After a pullback, it can either reverse (recognize stop loss), turn into consolidation (stop loss or take profit, depending on the set amplitude), or break through again. One can try this: if it reverses, recognize the stop loss; if it consolidates, it depends on luck; if it breaks through again, it may be significant enough for take profit.
If it is a pullback, it is generally quick, with rapid amplitude returning to position, followed by continued market movement. Therefore, the waiting amplitude can be larger, and positions should not be opened unless there is a significant pullback.
All currency pairs can use large quick pullbacks for screening; in such cases, when volatility rises, it is very likely to lead to a second breakout above the previous high.
This is equivalent to being unable to catch the first wave (not knowing the strength of the breakout), unable to bottom-fish or top-pick (low success rate in strong trends), and only waiting for large pullbacks (volatility rising + large pullbacks for the second wave trend). If it is a strong trend without significant pullbacks? Then do not act; the market is abundant, just wait patiently.

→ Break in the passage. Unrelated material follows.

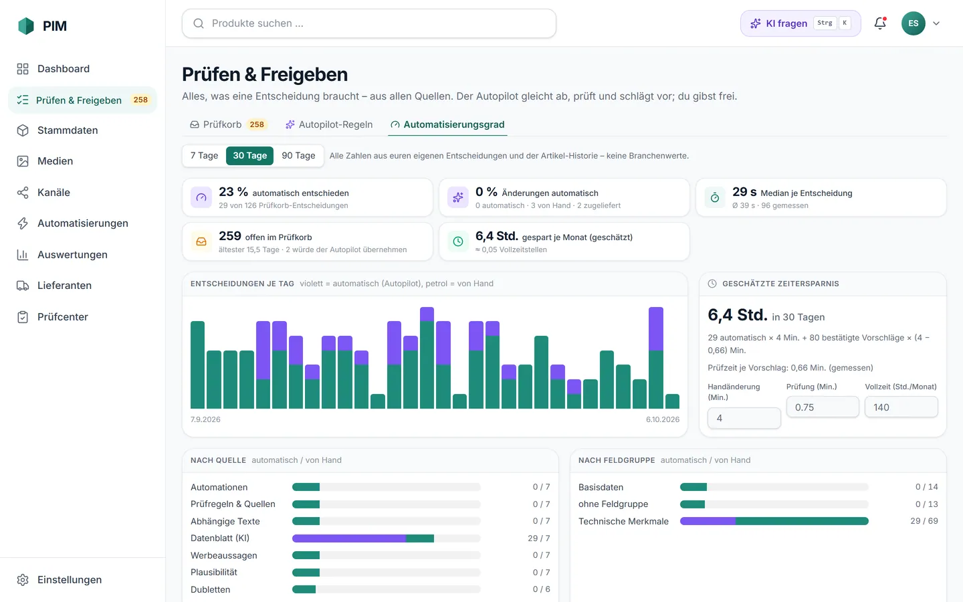This screenshot has width=963, height=602.
Task: Open Lieferanten truck icon
Action: pos(23,286)
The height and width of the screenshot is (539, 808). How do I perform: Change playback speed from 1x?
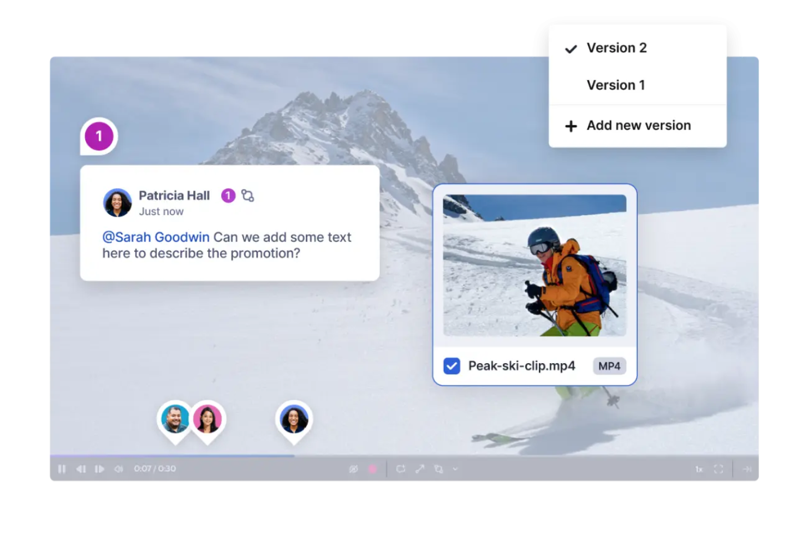coord(699,469)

From the analysis above, rolling positions are not used much because the unconditional rolling success rate is low. Therefore, even if rolling positions, it is done after a certain percentage of pullback. The logic of rolling positions will be discussed later.
What was mentioned above is waiting for pullbacks in rising markets; there may also be strategies for significant drops, which will be researched later.

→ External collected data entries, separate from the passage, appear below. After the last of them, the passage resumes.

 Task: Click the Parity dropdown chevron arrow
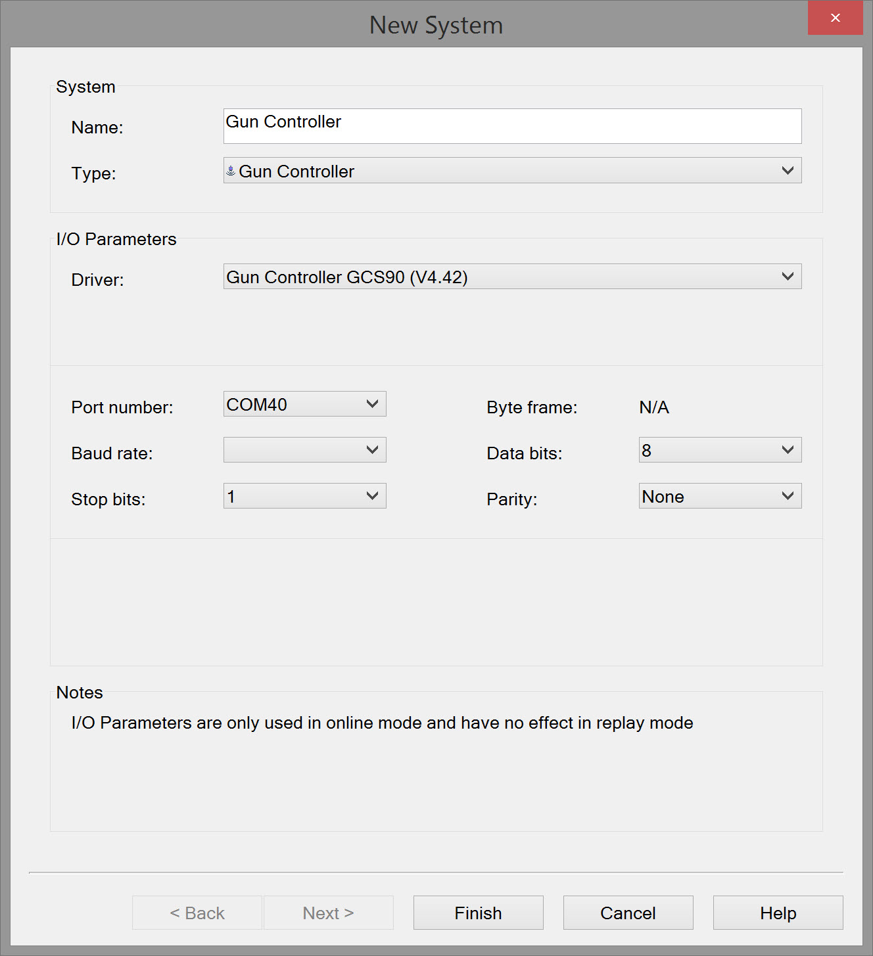pos(788,496)
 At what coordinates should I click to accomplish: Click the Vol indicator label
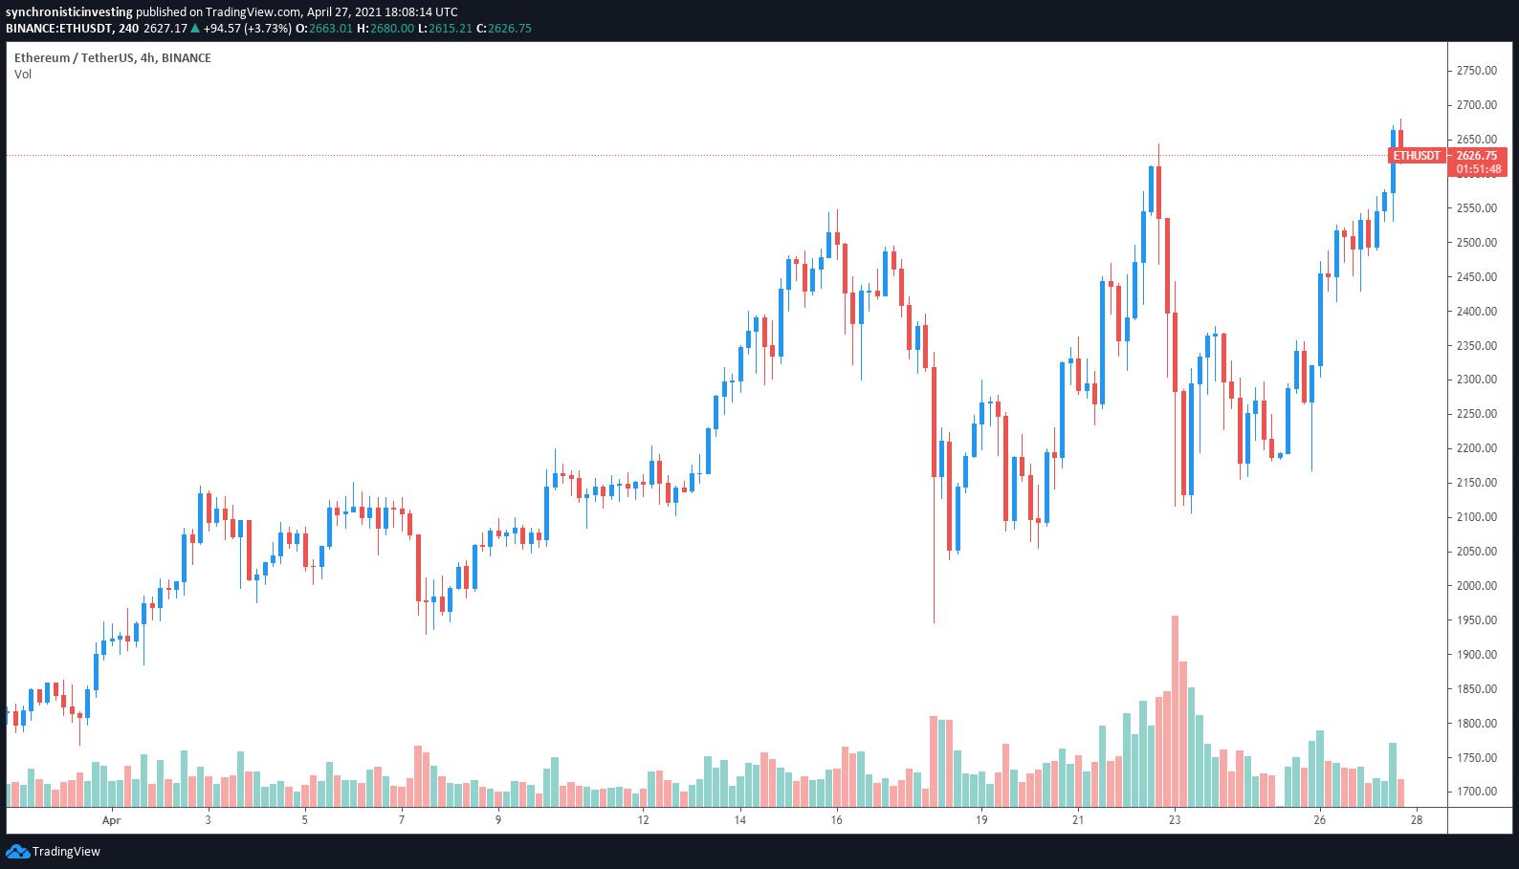click(23, 74)
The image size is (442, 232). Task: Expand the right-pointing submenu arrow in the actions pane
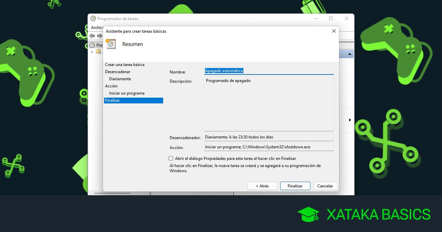click(350, 120)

This is equivalent to: not acting on breakouts, not bottom-fishing or top-picking, not acting on small pullbacks, only acting on quick large pullbacks; after entering, setting large stop losses and take profits (to give room for market volatility), making profit-loss ratios (can be set as 2:1 or 3:1), if there is a profit and then a pullback occurs, positions can be rolled appropriately, increasing position size, potentially hitting the take profit immediately upon a surge.
After volatility rises, the win rate of rolling positions is very low; it is only suitable to increase positions (rolling positions) during significant drawdowns, and it is not appropriate at other times.

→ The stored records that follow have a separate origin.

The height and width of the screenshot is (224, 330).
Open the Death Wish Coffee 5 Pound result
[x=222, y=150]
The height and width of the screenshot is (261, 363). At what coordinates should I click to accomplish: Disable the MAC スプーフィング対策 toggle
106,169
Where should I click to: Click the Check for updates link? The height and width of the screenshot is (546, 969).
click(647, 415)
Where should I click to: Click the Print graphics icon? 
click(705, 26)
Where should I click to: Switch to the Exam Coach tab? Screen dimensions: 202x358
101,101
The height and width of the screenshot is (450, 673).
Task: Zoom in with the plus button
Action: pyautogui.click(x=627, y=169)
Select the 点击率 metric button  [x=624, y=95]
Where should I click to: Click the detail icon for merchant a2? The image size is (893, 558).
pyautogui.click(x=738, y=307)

Rolling positions rely on luck, and the success rate is very low. Therefore, the safety of the principal is paramount. Start rolling positions only after moving the stop loss to the closing push position. Because rolling positions anticipate big market movements, when significant market movements occur (there will always be such luck), the missed volatility from the initial closing push moving stop loss is negligible; if the big market does not come, preserving the principal is the most important thing. Therefore, the priority is to close the push stop loss, not to roll positions first.
There is also unconditional rolling or pullback rolling. After thinking it over, unconditional rolling is preferred. Unconditional rolling + first closing push + small position in a single currency is suitable for betting on altcoin market trends, ensuring opportunities for explosive rises and falls are not missed. Pullback rolling + non-closing push + large positions are suitable for clearly trending mainstream currencies, for coins with certain long cycles, such as anticipating next year's bull market, then pullback rolling is advisable, as there will inevitably be significant pullbacks in the long cycle, waiting for the pullback to roll positions afterward is safer.